- _Extracted data_
☆ ☆ ☆ ☆ ☆

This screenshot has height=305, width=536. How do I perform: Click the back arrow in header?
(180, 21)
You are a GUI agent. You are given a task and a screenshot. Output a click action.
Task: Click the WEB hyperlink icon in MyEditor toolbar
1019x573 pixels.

☆ ☆ ☆ ☆ ☆

- _Job_
Can you format the rows above as a Markdown table with the columns No and Line, numbering each row and leaving out any blank lines?

- _Exercise response_
| No | Line |
|---|---|
| 1 | This screenshot has height=305, width=536. How do I perform: Click the back arrow in header? |
| 2 | (180, 21) |
| 3 | You are a GUI agent. You are given a task and a screenshot. Output a click action. |
| 4 | Task: Click the WEB hyperlink icon in MyEditor toolbar |
| 5 | 1019x573 pixels. |